Единственное, что его увлекало, — это мысль, что все движется по кругу
и сходится в той же точке, где и началось. Или это его собачье чувство композиции подсказало решение подать заявление в партию именно здесь? Он рифмовал жизнь. А может быть, все-таки страх, что и без него узнают — будет поздно? Он всегда мечтал явиться с повинной, но так как винить себя не в чем, всегда была заготовлена фраза: «Я сын жандармского полковника». На всякий случай, на будущее.С какой-то минуты стало ясно, что спасать надо Володю, Эмилию, всех, а его спасать не надо, это бессмысленно, он все равно умрет когда-нибудь насильственной смертью.
Он нарывался, но дальше драк на диспутах после спектаклей дело не доходило, за искусство могли набить морду, но убить? Он не помнил случая, чтобы человека убивали из-за музыки, отвратительной твоему слуху, картины, чуждой глазу, спектакля. Театр — это всегда попытка воспользоваться действительностью, чтобы скрыться от действительности.
Он был в самой гуще, в самой гуще, он буквально шпионил за толпой, сидел у жизни под мышкой, потому что понимал — черты сотрутся и уйдут, воспоминания же будут неверны. Надо жить, не боясь испачкаться, а он и раньше был небрезглив, как санитар, знал, что даже к звездам путь по колено в пыли. Его совершенно не занимала профессия, он писал театр, как стихи. Но для этого надо было обмануть всех, и Эмилию, и Володю, притвориться, что он занимается делом, все в порядке, бояться им нечего. А вдруг это они притворялись обманутыми, а сами знали о нем правду? О дорогие, дорогие.
Напрасно он так далеко ушел из дома, все равно вернулся, хотя никого уже не было, все умерли, все умерли не здесь, а в Париже, что же вело его сюда, в Екатеринослав, надеялся спастись, в чем дело, в чем дело, в чем дело?
В ракурсе. Он всегда мечтал увидеть свою жизнь из неожиданного положения, например, вниз головой или распластавшись под ногами, ему часто снилось много свежих еловых ветвей на полу, а он лежит под ними и наблюдает, какие-то цветные огонечки проникают сквозь ветви, если он говорил «вчера», имелся в виду день, когда он делал что-то для себя важное, когда говорил «завтра» — день, в который надеялся это важное продолжить.
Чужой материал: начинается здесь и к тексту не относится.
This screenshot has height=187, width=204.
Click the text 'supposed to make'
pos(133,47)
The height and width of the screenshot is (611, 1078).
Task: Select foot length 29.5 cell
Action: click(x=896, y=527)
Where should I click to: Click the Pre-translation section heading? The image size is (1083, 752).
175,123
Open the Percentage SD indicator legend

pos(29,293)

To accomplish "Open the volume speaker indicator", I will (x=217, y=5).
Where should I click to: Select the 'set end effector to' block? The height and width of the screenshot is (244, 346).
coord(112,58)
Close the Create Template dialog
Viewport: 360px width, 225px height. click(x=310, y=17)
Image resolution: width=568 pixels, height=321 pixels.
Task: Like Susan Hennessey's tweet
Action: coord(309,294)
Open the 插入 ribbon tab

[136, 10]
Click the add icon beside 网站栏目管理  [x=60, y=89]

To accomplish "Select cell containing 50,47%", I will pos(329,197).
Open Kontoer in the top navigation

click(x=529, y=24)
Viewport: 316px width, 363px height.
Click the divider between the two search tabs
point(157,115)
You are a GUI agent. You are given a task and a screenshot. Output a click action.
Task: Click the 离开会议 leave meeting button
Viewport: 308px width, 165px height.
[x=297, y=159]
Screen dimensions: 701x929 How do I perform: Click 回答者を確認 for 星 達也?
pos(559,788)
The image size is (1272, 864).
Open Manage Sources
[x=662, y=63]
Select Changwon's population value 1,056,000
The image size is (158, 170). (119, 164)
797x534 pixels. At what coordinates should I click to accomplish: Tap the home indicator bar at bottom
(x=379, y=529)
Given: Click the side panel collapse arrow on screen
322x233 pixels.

Все перемешалось в голове, как в спектаклях.
Он был волен выпустить из себя это все. Вырывались на свободу пчелы, птицы, мысли, мыши и летели к закату, ноздря в ноздрю, взвизгивая и жаля друг друга. Он чувствовал себя дикобразом, к длинному безобразному языку которого прилипает всякая дрянь. Он ходил по жизни с высунутым языком. Они были обмануты, Эмилия, Володя, актеры, что он знает дело, — ничего не знал, пытался угадать кривую жизни и следовать этой кривой. Его удивляло, как это так далеко уйдя от цели, все же окольными путями к ней возвращаешься? Это возвращение, возможно, и было смыслом, зачем же тогда уходить?
Мир в его спектаклях всегда был неразделим. Если с длинных распущенных волос актрисы, когда ее извлекали из воды мертвую, стекали капли, они должны были быть подзвучены, потому что капли звучат. Если пьяный смотрел на дома, то дома, фонари начинали троиться, и не только в его сознании, но и наяву. Если он ставил оперетку, то кордебалет не должен был танцевать на твердом полу, а лететь над сценой, как стая птиц, и чтобы звучали все вальсы, все фокстроты одновременно, чтоб было из чего выбирать, он ничего не успевал осознать, воспринимал все буквально. Он писал на окне в спектакле «Чудак» слово «Окно».